Anthony Rizzo followed with a back-to-back, opposite-field blast to left to give the Yankees a two-run lead and give their fans an early shot at baseball New York bragging rights. 

Very early, as it turned out. 

The Mets scored four runs of their own in the bottom of the first and went on to a 6-3 victory before 42,364. 

Starling Marte, the second batter in the home half of the first, homered to left off Jordan Montgomery to bring the Mets to within 2-1. Francisco Lindor and Pete Alonso followed with back-to-back doubles and the game was tied. 

One batter later, Eduardo Escobar lined a two-run homer to left. 4-2, Mets. 

The place went nuts. Mets fans were on their feet. A derisive chant about the Yankees often heard at Fenway Park broke out.  

And that was after one full inning. Oh, it was on. 

“It felt like a World Series environment,” Escobar said through an interpreter. 

It felt like something else to the Yankees, who went 0-for-8 with runners in scoring position, left 10 men on base, had a runner picked off first in the second and another thrown out at second on the back end of a would-be double steal in the seventh. 

“Tonight was just not being able to cash in enough,” manager Aaron Boone said. “We obviously had the back-to-back homers in the first and then just about every inning we had opportunities and weren’t able to punch through.” 

The Mets made it 5-2 in the third on Marte’s leadoff double and a run-scoring throwing error by Josh Donaldson. 

DJ LeMahieu’s bases-loaded RBI groundout in the fourth brought the Yankees to within 5-3 and brought Judge to the plate with two outs. Walker walked him on four pitchers to reload the bases and fell behind Rizzo 3-and-0 before Rizzo swung and hit a ball to the warning track in left-center. The wanna-be grand slam settled harmlessly into the glove of Brandon Nimmo to end the inning.  

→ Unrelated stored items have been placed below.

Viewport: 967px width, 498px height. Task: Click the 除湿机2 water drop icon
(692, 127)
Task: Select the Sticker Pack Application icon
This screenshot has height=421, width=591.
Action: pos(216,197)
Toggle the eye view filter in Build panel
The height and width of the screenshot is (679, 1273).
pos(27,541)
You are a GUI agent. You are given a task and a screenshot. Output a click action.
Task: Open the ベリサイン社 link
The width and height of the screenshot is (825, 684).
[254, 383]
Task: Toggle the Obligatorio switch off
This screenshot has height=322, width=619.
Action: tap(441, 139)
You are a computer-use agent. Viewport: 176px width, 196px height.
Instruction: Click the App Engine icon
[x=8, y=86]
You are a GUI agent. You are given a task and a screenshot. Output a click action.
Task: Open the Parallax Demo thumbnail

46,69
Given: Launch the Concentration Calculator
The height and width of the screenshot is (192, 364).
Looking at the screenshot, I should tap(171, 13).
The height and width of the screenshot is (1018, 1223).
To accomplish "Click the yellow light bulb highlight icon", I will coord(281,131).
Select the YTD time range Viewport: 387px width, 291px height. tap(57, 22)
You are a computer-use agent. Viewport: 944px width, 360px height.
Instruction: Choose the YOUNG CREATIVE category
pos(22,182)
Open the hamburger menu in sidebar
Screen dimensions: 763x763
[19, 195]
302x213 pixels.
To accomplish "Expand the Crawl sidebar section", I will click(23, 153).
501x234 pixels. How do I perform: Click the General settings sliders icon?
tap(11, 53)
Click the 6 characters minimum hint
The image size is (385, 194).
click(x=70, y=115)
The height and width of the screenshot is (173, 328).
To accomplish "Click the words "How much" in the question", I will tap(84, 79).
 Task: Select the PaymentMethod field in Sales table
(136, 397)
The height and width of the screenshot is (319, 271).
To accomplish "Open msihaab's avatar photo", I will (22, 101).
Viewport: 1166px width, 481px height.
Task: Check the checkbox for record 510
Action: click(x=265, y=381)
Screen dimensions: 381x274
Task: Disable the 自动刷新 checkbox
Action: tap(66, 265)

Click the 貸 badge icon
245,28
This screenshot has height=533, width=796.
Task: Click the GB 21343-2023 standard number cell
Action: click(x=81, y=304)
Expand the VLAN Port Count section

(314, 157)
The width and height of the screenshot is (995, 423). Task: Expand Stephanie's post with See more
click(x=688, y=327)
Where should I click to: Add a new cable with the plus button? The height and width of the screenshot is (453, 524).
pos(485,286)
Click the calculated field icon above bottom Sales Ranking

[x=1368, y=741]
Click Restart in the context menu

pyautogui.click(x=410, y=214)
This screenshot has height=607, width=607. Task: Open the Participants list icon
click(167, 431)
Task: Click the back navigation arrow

Walker (8-2, 2.67 ERA) settled in from there. He went six innings and allowed three runs. Montgomery (3-3, 3.50 ERA) lasted 2 1/3 innings and was charged with five runs (four earned). 

The Yankees had a golden opportunity to cut into the Mets’ lead against Adam Ottavino in the seventh. 

Judge singled with one out and Rizzo was hit by a pitch (it took a Yankees replay review challenge to confirm this after it was initially ruled a not-hit-by-pitch). 

With Gleyber Torres batting, Judge and Rizzo attempted a double steal. Tomas Nido threw to second to nab Rizzo for the second out. The Yankees challenged this, too, but the call stood. Ottavino then got Torres to pop to Alonso to end the threat. 

Ottavino stayed on for the eighth and retired the first two batters before walking Aaron Hicks. Boone sent up Joey Gallo to pinch hit for Isiah Kiner-Falefa. 

Mets manager Buck Showalter – who said he would have left Ottavino in to face Kiner-Falefa -- brought in Edwin Diaz, who quite predictably struck out Gallo on a 2-and-2 slider. 

Jeff McNeil’s two-out RBI single in the eighth made it 6-3. 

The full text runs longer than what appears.